Entitas tersebut bisa ISP, Enterprise, Penyedia Konten, Cloud Provider, HobbyNet, dan lainnya.

Mereka saling terkoneksi secara layer 2 berada dalam 1 subnet yang sama. Kemudian peering BGP ke Route Server yang disediakan oleh IXP (Multilateral Peering) dapat dilakukan. Langkah selanjutnya, setiap member bisa request ke member lain untuk melakukan Peering Bilateral.

Peering Bilateral

Secara sederhana, tujuan IXP menurut saya adalah untuk menghemat bandwidth upstream dan mengurangi latency ke arah konten yang kita tuju.

Peering Multilateral

Virtual IXP sendiri adalah IXP tapi virtual, yang biasanya dibuat oleh HobbyNet. Istilah virtual disini adalah setiap member IXP tidak terhubung secara layer 2, biasanya mereka (saya maksudnya) menggunakan tunnel.

Tunnel seperti GRE sifatnya point to point, konsepnya sangat berbeda dengan layer 2 yang sharing broadcast domain.

2 gambar diatas saya ambil dari website resmi JKT-IX, salah satu penyedia IXP yang ternama di Indonesia.

Pada True IXP, baik Bilateral maupun Multilateral, traffic (data plane) tidak pernah mampir di route Server. Traffic masuk dari port pengirim dan langsung keluar ke port tujuan. Ini juga berlakukan untuk control plane BGP pada peering Bilateral.

Inilah permasalahan besar dari Virtual IXP. Tunnel yang dibangun ke arah route Server biasanya point to point dan ketika kita melakukan Peering Bilateral ke member lain, control plane dan data plane tetap akan melewati Route Server.

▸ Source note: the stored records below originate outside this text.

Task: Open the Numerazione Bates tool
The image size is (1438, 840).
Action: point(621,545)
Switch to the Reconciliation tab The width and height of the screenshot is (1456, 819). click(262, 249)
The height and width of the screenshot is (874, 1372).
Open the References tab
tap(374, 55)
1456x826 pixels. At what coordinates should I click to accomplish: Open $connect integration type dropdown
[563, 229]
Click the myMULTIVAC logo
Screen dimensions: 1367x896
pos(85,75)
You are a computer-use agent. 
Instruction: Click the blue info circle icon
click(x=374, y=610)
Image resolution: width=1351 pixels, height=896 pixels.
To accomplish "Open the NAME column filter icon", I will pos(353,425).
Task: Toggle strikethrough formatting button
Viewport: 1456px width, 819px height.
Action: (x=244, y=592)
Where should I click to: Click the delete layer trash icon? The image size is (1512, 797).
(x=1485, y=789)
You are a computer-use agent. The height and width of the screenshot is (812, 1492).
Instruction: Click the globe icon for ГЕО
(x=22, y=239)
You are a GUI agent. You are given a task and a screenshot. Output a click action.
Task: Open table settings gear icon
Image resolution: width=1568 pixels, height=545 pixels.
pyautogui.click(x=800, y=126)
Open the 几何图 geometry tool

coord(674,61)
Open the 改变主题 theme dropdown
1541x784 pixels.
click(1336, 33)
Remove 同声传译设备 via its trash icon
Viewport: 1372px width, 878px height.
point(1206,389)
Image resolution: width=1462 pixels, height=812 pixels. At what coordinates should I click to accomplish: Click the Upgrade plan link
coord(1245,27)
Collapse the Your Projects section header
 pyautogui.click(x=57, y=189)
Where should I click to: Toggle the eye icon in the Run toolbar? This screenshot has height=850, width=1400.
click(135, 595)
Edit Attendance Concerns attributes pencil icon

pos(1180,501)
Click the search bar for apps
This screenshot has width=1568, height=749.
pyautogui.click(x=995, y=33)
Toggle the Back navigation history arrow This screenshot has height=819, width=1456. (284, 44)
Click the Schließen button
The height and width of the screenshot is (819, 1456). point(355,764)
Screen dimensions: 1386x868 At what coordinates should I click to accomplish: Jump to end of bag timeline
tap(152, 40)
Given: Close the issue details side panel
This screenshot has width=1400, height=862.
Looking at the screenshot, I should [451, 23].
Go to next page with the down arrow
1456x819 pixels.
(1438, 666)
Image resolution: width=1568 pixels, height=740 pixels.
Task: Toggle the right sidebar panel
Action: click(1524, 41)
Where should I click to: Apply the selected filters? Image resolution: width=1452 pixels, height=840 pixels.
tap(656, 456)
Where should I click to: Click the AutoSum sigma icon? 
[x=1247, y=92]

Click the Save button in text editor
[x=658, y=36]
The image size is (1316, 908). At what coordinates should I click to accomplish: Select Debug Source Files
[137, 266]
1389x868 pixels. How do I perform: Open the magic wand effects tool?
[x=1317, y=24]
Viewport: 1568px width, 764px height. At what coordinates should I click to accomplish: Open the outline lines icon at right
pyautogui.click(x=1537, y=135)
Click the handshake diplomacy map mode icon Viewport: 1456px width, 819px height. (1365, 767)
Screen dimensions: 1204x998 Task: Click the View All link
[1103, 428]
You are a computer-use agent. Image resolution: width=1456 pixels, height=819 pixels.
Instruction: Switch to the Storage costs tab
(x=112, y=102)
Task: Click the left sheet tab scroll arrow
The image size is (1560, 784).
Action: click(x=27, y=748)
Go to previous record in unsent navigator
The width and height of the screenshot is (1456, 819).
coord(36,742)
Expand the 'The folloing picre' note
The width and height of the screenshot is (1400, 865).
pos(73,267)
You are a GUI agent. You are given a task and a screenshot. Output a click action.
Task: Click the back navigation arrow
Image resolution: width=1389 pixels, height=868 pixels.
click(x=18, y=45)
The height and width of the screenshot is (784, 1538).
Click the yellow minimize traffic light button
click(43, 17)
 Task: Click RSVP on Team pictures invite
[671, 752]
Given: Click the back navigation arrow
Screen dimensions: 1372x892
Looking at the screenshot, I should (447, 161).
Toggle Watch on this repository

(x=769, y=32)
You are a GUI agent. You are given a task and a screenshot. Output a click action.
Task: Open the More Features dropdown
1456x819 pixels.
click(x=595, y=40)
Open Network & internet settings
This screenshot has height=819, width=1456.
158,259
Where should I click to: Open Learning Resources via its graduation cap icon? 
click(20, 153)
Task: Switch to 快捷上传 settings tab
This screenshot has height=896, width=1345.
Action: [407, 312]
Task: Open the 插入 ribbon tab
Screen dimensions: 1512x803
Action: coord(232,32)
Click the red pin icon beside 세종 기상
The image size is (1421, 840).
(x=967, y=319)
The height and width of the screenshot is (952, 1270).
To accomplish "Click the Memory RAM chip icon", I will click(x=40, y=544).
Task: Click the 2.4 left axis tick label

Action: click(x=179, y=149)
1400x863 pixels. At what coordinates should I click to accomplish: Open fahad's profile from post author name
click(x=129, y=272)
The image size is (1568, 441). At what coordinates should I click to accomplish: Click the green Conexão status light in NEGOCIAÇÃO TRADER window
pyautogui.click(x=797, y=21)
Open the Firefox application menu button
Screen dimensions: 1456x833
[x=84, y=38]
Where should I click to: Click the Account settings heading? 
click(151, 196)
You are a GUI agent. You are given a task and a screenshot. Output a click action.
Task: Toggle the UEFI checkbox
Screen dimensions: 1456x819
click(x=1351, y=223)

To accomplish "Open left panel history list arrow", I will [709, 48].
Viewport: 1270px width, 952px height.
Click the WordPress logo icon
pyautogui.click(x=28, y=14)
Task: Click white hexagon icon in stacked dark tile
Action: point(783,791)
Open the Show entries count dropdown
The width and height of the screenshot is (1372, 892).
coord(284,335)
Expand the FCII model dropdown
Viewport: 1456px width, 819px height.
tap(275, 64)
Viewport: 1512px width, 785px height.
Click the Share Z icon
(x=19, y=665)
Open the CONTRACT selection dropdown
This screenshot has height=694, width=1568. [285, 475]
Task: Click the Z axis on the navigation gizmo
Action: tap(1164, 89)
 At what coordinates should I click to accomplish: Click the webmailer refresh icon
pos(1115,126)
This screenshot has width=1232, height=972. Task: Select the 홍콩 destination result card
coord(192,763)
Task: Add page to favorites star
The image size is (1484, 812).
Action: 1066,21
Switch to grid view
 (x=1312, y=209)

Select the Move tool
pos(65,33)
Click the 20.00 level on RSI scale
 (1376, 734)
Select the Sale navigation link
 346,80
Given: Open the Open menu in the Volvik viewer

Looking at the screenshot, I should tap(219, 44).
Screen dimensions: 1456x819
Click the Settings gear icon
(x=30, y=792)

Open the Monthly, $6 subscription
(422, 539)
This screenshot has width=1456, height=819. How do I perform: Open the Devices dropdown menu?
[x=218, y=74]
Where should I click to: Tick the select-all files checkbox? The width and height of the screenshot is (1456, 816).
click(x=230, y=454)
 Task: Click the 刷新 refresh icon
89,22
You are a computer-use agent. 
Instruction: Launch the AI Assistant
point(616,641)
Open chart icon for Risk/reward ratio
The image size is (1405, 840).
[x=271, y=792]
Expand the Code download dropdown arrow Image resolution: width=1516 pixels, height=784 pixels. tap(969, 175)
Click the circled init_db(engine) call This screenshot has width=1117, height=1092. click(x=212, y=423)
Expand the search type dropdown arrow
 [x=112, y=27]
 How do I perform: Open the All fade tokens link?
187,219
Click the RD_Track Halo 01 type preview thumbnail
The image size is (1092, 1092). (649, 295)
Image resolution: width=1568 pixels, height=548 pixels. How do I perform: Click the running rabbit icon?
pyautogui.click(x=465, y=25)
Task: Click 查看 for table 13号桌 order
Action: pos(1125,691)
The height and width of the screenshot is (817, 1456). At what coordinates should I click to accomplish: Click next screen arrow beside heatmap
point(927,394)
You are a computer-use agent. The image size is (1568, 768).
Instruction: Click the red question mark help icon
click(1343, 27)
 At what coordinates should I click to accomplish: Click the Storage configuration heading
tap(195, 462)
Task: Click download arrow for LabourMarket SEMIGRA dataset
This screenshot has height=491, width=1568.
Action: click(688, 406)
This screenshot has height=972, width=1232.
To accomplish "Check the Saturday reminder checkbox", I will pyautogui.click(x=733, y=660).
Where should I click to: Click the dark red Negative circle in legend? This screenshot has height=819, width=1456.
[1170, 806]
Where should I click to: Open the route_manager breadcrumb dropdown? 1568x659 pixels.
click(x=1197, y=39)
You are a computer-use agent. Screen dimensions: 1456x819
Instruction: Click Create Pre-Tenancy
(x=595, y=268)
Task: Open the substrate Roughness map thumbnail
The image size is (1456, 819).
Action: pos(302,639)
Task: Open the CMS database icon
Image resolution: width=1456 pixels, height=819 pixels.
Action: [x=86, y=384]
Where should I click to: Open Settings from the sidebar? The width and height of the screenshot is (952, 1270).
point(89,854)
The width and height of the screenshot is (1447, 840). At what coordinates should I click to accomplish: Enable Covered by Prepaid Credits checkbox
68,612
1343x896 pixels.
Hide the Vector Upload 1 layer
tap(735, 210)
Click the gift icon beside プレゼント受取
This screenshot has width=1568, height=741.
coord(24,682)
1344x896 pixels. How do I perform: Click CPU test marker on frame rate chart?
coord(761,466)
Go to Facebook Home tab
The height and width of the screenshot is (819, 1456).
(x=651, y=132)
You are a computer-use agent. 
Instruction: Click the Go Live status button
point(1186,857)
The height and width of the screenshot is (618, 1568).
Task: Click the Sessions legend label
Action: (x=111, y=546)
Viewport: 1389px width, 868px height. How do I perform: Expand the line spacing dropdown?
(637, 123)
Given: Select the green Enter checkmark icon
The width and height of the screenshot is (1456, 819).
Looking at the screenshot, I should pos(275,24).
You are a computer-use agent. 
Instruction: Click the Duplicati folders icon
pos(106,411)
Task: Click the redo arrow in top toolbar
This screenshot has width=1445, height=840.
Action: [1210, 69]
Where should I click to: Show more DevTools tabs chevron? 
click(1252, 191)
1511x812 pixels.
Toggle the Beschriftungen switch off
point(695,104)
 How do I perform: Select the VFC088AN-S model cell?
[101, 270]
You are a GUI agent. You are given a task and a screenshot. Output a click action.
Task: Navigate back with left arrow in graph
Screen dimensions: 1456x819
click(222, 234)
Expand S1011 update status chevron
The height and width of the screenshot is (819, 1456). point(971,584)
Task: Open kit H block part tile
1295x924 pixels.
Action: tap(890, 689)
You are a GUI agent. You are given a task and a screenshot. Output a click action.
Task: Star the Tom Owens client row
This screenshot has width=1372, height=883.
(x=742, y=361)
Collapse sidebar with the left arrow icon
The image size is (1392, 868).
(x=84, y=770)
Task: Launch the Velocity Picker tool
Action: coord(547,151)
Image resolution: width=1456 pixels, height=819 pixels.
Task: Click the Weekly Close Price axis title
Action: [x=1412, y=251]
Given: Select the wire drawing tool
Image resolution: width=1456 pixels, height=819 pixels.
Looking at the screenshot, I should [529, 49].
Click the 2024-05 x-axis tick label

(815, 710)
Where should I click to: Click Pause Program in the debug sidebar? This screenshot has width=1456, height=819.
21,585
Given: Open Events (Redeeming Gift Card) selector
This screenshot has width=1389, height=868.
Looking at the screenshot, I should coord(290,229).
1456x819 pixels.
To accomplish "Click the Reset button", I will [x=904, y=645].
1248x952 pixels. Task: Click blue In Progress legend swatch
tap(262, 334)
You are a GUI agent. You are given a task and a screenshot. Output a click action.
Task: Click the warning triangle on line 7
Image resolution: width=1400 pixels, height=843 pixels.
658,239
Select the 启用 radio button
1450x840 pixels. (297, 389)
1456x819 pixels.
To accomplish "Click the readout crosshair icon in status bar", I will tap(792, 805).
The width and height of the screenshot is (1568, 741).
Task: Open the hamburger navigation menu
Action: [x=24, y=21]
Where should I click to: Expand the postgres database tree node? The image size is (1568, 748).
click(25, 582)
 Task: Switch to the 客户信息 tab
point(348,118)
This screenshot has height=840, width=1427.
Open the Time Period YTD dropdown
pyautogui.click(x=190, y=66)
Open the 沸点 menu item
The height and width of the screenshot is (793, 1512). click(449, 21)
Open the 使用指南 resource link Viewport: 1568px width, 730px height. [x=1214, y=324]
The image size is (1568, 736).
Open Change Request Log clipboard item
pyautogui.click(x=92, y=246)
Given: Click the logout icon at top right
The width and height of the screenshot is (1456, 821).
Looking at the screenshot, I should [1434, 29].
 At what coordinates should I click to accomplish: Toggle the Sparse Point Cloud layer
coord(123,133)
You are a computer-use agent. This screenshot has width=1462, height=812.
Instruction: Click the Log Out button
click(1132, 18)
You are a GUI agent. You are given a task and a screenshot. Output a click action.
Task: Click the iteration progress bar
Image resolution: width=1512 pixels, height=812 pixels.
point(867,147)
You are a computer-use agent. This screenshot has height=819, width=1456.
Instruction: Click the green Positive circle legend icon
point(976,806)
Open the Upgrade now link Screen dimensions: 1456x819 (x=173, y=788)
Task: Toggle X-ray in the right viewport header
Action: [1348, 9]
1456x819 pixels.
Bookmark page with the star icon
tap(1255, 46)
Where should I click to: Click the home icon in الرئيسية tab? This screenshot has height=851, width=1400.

Beda cerita kalau tunnel Virtual IXP dynamic multipoint, seperti DMVPN atau ADVPN. Traffic antar member bisa direct tanpa melewati Route Server terlebih dahulu.

Mungkin kalau kita menggunakan BGP EVPN dengan VXLAN, dynamic tunnel antar member bisa terbentuk secara otomatis. Namun sepertinya konfigurasinya agak kompleks.

Kita coba explore lagi ya, mungkin ada tunnel dynamic multipoint yang sederhana untuk Virtual IXP.

Cheers..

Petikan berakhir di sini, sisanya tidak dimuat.